* **THE PROBLEM**:
Pick up the episode notes on information dumps after their final heading and continue writing them.

* **ARTICLE**:
■ ■ ■ ■ ■

On the Shoulders of Dwarves

Information Dumps (Episode 104)

On the Shoulders of Dwarves
Information Dumps (Episode 104)

What is an information dump? When a large amount of information is dumped upon the players. Mostly tedious information. Here are some ways to make dumping information more interesting.

Show, don’t tell (00:26)

This is the most basic and fundamental principal. Don’t just tell things.  - Effects: Think what will be the result of the information you want to say and present the results. Don’t say “there is a dragon up north”. Let the party discover burned bodies and abandoned villages”.

Information as entertainment (07:40)

Sometimes the delivery of the information can be entertaining by itself. Jokes, common phrases, old motivational posters, newspapers headlines, bards tales - all over the top about something.

Information as background details (09:28)

■ ■ ■ ■ ■

* **DATA EXTRACT**:
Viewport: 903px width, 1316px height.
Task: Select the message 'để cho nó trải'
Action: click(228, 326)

■ ■ ■ ■ ■

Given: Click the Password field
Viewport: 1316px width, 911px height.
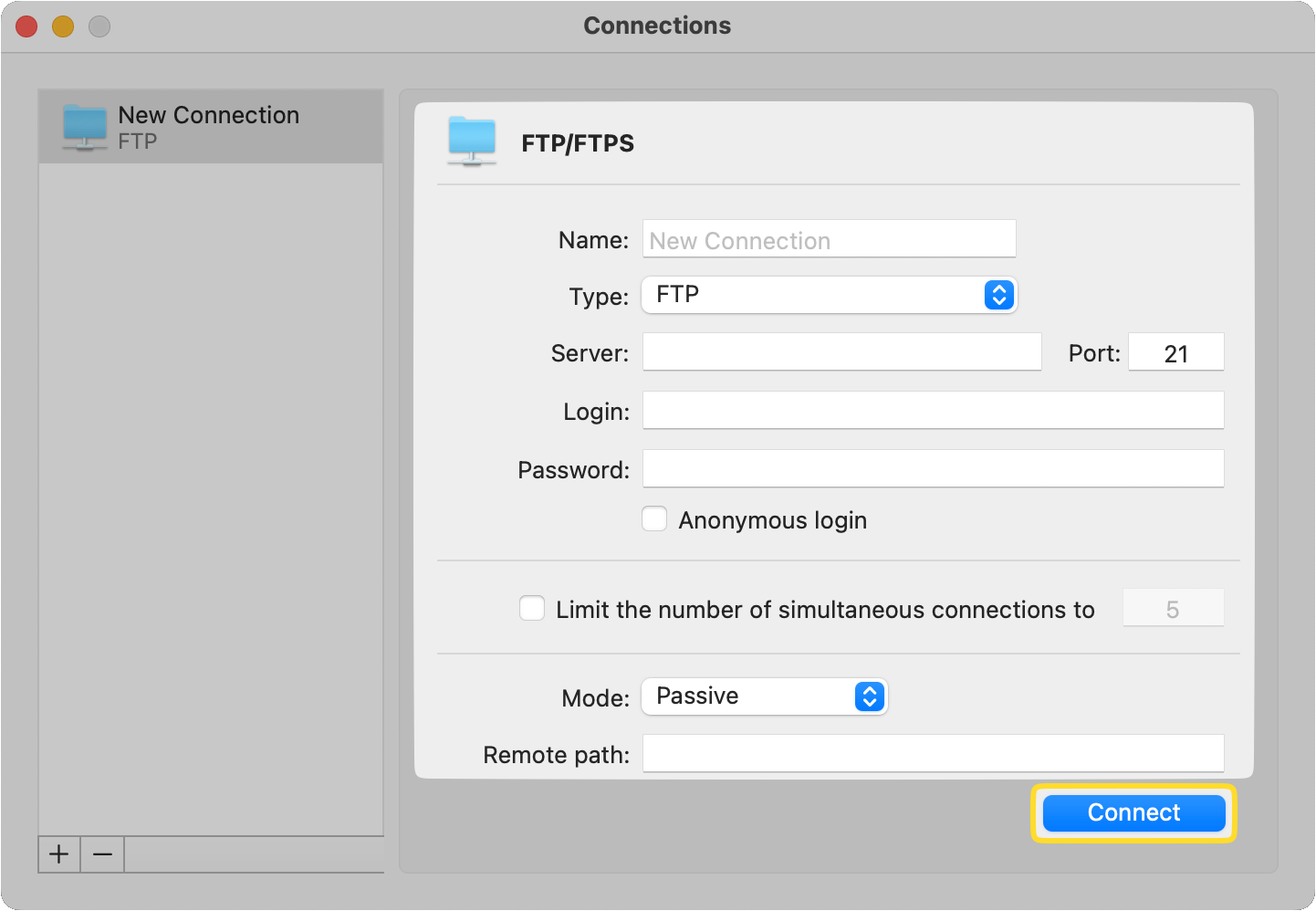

■ ■ ■ ■ ■

* **IN RESPONSE**:
Deliver the important information as minor details of something more important. As background details: If we want to talk about the ruling system of the kingdom, we could provide that as minor details of our heist plot. “So, the best time to break into the vault would be during the queen's birthday celebrations”. 

Pick the top 3 things you *need* your players to know, and put them into the first few scenes.

Information as reward (12:22) 

Asking for a roll - Deciphering puzzles & riddles - Don’t hoard information, share it. (remember our Mystery Plots episode)

Real world comparisons and agreed upon markers (15:38)

Providing a real world comparison: “This town is ruled much like ancient rome” .

TIAPP-FAA: ”This Is A Perfect Place For An Ambush”

Connect information dumps to the characters themselves (18:40)

One of the characters know something because they are special or different. 

In summary - What’s important? (25:04)

Email from an anonymous bee:

I have a big problem with the delivery of information. I'm great with giving the details of the city, the sights and smells and NPCs, but I just don't know how to explain how the government works, and why it works like this. When I do this as a conversation with NPCs, the players are bored.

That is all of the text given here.